Sin embargo, cuando miramos el efecto de la reducción en la coparticipación de CABA será de sólo 10.000 millones para 2020 y 45.000 millones para 2021. O sea, el Estado nacional ya redistribuye el equivalente a 300% más de la modificación de la coparticipación y garantiza que esos recursos vayan a quienes más lo necesitan.
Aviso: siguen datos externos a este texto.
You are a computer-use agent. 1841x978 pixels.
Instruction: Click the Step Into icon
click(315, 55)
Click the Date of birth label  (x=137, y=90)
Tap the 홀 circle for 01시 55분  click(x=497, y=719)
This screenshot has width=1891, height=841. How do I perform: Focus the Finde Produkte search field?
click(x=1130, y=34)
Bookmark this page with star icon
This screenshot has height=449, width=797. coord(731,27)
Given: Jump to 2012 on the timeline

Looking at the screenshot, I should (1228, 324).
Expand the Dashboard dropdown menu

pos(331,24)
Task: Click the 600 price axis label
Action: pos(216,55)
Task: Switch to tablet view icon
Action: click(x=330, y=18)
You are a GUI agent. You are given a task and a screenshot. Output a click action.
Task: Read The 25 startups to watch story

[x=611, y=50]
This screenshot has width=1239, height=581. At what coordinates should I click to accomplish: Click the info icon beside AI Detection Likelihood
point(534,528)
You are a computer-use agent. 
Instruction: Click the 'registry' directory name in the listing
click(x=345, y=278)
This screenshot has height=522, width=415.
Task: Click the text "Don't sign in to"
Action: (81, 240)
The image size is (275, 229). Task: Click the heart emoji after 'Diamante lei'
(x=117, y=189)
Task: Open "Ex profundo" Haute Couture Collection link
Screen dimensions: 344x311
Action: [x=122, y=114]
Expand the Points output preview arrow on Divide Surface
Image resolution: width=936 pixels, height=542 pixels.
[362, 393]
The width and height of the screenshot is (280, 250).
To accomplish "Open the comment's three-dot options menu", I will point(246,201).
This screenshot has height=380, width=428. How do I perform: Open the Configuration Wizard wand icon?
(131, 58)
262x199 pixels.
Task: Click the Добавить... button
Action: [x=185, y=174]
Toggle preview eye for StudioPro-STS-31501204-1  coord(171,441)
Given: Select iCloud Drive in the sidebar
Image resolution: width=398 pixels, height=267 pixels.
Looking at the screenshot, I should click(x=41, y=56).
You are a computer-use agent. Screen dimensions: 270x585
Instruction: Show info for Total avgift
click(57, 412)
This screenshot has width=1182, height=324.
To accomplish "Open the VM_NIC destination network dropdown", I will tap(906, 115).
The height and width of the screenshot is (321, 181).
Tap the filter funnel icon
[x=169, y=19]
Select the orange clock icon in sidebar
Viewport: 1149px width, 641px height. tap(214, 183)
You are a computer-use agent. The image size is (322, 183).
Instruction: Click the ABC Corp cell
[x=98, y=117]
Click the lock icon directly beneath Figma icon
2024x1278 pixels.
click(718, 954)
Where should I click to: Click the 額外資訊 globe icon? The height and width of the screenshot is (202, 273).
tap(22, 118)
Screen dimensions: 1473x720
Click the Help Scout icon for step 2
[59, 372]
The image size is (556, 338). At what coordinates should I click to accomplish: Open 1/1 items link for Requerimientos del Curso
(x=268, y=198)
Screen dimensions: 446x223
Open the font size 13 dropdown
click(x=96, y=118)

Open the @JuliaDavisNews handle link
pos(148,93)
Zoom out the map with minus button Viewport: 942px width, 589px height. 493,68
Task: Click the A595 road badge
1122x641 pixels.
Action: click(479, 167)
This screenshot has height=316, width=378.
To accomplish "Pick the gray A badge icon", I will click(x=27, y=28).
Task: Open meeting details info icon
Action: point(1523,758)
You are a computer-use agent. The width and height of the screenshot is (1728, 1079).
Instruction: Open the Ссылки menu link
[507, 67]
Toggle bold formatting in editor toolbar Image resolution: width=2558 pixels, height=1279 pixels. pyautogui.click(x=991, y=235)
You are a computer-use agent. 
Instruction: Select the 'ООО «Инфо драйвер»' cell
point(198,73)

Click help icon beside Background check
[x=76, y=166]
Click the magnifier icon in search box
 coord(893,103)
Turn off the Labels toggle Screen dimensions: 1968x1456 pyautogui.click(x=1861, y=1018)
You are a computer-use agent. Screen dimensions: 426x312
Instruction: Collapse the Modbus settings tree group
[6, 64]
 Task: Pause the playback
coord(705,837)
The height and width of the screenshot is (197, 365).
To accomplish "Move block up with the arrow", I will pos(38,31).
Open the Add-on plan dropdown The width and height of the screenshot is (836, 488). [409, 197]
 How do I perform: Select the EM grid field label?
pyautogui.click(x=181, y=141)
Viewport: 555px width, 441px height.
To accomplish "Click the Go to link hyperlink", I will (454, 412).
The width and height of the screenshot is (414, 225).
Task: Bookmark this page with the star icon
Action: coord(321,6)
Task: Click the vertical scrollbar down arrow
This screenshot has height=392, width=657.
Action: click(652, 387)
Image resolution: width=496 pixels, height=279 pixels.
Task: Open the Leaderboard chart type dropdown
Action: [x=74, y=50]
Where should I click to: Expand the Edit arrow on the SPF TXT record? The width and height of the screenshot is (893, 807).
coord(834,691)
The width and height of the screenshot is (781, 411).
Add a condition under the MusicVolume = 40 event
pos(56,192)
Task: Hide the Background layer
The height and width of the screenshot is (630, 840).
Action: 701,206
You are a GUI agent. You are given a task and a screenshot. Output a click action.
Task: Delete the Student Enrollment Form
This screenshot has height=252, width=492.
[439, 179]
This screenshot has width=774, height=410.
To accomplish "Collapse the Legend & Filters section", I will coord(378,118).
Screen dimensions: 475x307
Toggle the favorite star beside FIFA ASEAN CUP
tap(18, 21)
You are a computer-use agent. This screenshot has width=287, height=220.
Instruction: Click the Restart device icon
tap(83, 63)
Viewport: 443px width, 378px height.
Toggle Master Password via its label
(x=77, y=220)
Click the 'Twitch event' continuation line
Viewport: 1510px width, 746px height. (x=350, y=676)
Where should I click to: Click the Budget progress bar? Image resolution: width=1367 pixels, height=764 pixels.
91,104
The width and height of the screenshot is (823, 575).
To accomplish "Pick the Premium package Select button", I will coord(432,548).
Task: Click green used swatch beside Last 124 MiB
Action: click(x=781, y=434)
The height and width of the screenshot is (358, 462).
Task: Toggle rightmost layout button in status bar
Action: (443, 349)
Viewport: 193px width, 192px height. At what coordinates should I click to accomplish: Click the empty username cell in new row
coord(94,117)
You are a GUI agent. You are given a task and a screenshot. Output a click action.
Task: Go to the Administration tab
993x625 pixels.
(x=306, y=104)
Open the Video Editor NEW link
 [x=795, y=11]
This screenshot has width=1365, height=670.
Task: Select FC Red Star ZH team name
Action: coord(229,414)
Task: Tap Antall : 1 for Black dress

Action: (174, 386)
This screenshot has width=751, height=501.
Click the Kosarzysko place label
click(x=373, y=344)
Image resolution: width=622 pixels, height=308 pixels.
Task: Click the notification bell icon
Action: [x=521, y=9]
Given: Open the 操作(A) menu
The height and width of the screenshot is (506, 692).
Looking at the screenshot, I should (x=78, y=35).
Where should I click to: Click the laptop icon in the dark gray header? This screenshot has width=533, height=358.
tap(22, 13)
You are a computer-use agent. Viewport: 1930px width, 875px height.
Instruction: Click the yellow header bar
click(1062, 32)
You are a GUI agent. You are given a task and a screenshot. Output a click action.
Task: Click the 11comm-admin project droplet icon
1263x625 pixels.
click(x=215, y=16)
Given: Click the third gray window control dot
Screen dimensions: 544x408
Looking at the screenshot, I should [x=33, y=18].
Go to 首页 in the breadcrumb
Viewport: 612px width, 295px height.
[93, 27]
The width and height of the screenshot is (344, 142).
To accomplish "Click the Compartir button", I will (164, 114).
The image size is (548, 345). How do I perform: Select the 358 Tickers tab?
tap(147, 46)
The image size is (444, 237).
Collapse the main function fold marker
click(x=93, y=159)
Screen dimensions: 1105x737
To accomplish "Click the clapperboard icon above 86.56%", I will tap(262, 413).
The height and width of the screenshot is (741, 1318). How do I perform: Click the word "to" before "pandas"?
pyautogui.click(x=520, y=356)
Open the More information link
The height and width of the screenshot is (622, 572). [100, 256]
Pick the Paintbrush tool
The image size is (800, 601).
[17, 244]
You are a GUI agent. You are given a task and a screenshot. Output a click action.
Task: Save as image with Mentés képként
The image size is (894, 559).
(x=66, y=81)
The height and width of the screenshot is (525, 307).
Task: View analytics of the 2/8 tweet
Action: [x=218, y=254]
¿Cómo se componen estos más de 155.000 millones? Aproximadamente un 54% se explica por los créditos al 24%, casi un 35% por el ATP, poco más del 5% por los créditos a tasa cero y otro tanto por el IFE. Excepto en el caso del IFE, la Ciudad Autónoma de Buenos Aires recibió proporcionalmente un porcentaje de recursos significativamente mayor a su población, por lo que se caen por su propio peso las versiones infundadas de que el gobierno nacional castigaría al distrito por la orientación política de su gobierno. En efecto, mientras que la población de la ciudad representa el 6,78% de la población de todo el país, la Ciudad de Buenos Aires recibió el 36,84% de los fondos destinados al ATP, el 24,58% de lo destinado a los créditos a tasa 24 y el 16,05% de los fondos otorgados en créditos a tasa cero. Puede verse entonces cómo la Ciudad Autónoma de Buenos Aires se ha beneficiado en gran medida por este esfuerzo monumental llevado adelante por el gobierno nacional en uno de los momentos más difíciles que nos ha tocado atravesar como país en nuestra historia.
Esto es aún más relevante cuando tenemos en cuenta que el Gobierno de la Ciudad hizo poco y tarde por mitigar los efectos de la pandemia. Entonces, ante la ausencia del gobierno local, el aporte de la administración nacional se vuelve esencial para incluir y proteger a toda la población de nuestra ciudad. Es importante destacar que esta ausencia se vio desde mucho antes de la modificación de la coparticipación, por lo que Rodríguez Larreta no podría de ninguna manera justificar su falta de acompañamiento a las políticas nacionales en dicho cambio. Tampoco podría alegar falta de recursos: la Ciudad de Buenos Aires es la más rica del país. No es un problema de recursos sino de prioridades, y más aún, de concepción sobre el rol del Estado.
El gobierno de Alberto Fernández y Cristina Fernández de Kirchner redistribuye a favor de quienes menos tienen, con los porteños y las porteñas adentro. Poner a Argentina de pie implica necesariamente que nadie se quede atrás, que nadie se caiga del sistema. Y eso incluye por supuesto, a todas y cada una de las personas que habitan nuestra ciudad.